Global change strongly alters biodiversity worldwide, but our ability to predict their consequences for ecosystem functioning remains limited. This lack of knowledge may be attributed to the limited empirical evidence of the simultaneous ecological impacts of global change across multiple ecological levels. Here, we conducted a full factorial experiment to measure the isolated and combined effects of two global change drivers to which freshwater ecosystems are severely exposed: (i) nutrient addition, which mainly affects the lower trophic levels and modifies ecosystems from the bottom of the food chain, and (ii) warming, which primarily affects large organisms at the top of the food chain. We quantified the effects of the two global change drivers at four different ecological levels: community composition (zooplankton and benthic invertebrates), size structure, trophic architecture, and ecosystem functioning. We found that the impacts of treatments varied significantly across different ecological levels. Specifically, community composition was predominantly affected by warming, whereas nutrient addition played a more important role than warming in ecosystem functioning (e.g., primary production and atmospheric CO₂ uptake). More importantly, we found that food webs (described using size spectrum and stable isotope structure) represent an integrative ecological level for capturing the effects of the two global change drivers tested, integrating changes in both community structure and ecosystem functioning. These results provide valuable insights into the responses of aquatic ecosystems to global change and reveal the importance of considering multiple ecological levels to improve our understanding of the processes driving the responses of ecosystems to global change.

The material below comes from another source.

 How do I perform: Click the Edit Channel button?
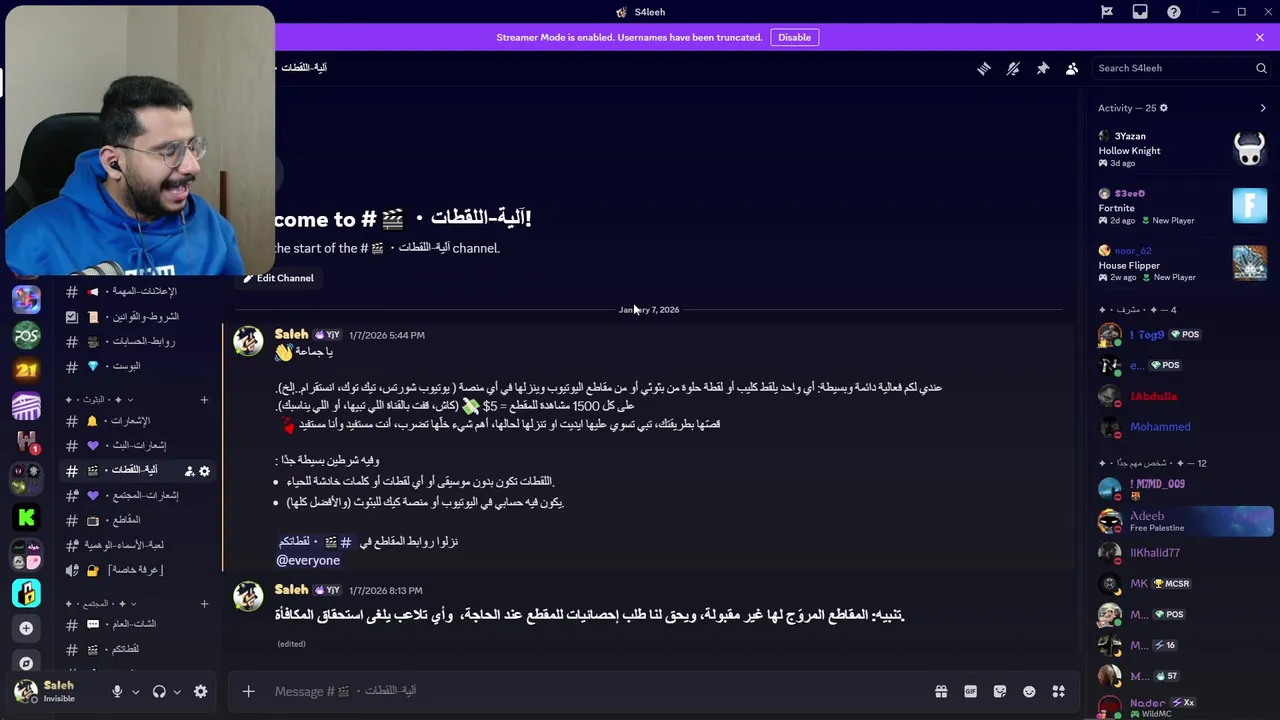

Keywords: aquatic invertebrates; climate change; eutrophication; food webs; freshwater ecosystems; mesocosms experiment.

FIGURE 1

Mesocosm platform used in this experiment (red line) (a) and treatment design (b) colored by treatments: Control (C) in blue, nutrient (N) in green, warming (W) in red, and nutrient + warming (NW) in yellow. Total phosphorus (c) and nitrogen (d) concentrations in the water column at the end of the experiment and mean daily water temperature during the experiment (e). Lozenges represent the mean values for each treatment, and different letters indicate significant differences (pairwise t‐test, p < 0.05).

FIGURE 2

Effects of treatments at each ecological level. (a) Community composition with the first two non‐metric multidimensional scaling (NMDS) axes of invertebrate consumers (stress = 0.176). Points represent individual mesocosms, colored by treatments, with ellipses indicating the 95% CI for each treatment. (b) Community size spectrum. Points represent abundances per size class in each mesocosm. Solid line represents the mean size spectrum per treatment (95% CI). (c) Trophic architecture. Each point represents the feeding preference of a consumer, defined by its resource origin (autochthonous/allochthonous) and mean trophic position (±SD). Point size corresponds to the mean abundance of each taxon per mesocosm, with ellipses indicating the 95% CI for each treatment. (d) Ecosystem functioning. The two principal component analysis axes in response to treatments. Each point represents a mesocosm, with ellipses indicating the 95% CI for each treatment. Aes, Aeshnidae; Anc, Ancylidae; Ase, Aselidae; Asp, Asplanchnidae; Bae, Baetidae; Bos, Bosminidae; BPP, benthic primary production; Bra, Brachionidae; Cal, Calanoidae; Cap, Capniidae; CH₄ em, CH₄ emission; Cha, Chaoboridae; Chi, Chironomidae; Cln, Cladocera nauplii; CO₂ em, CO₂ emission; Coe, Coenagrionidae; Cop, Copepoda nauplii; Cul, Culicidae; Cyc, Cyclopidae; Dap, Daphniidae; Dec, decomposition rate; DOC, dissolved organic carbon; Elm, Elmidae; Hex, Hexarthridae; Lep, Leptocentridae; Lum, Lumbricidae; Lym, Lymneaidae; Ner, Neretidae; Not, Notonectidae; Ost, Ostracoda; Phy, Physidae; Plaa, Planaridae; Plab, Planorbidae; PPP, pelagic primary production.

FIGURE 3

Effects of treatments on community composition (a–c), size spectrum parameters (d–f), trophic architecture (g–i), and ecosystem functioning (j, k). Colors represent different treatments with control (C) in blue, nutrient (N) in green, warming (W) in red, and nutrient + warming (NW) in yellow. For standard ellipse area (i), dots represent the estimated size, and boxes represent the 50%, 75%, and 95% confidence intervals. In other cases, lozenges represent the mean value per treatment, and significant differences (p < 0.05) are given by letters.

FIGURE 4

Treatment effects across ecological levels. Total effects represent the weighted mean effect sizes for each ecological level. Significant effect sizes (no overlap of confidence interval with 0) are displayed in bold. FCL, food chain length; SEA, standard ellipse area; SS, size spectrum.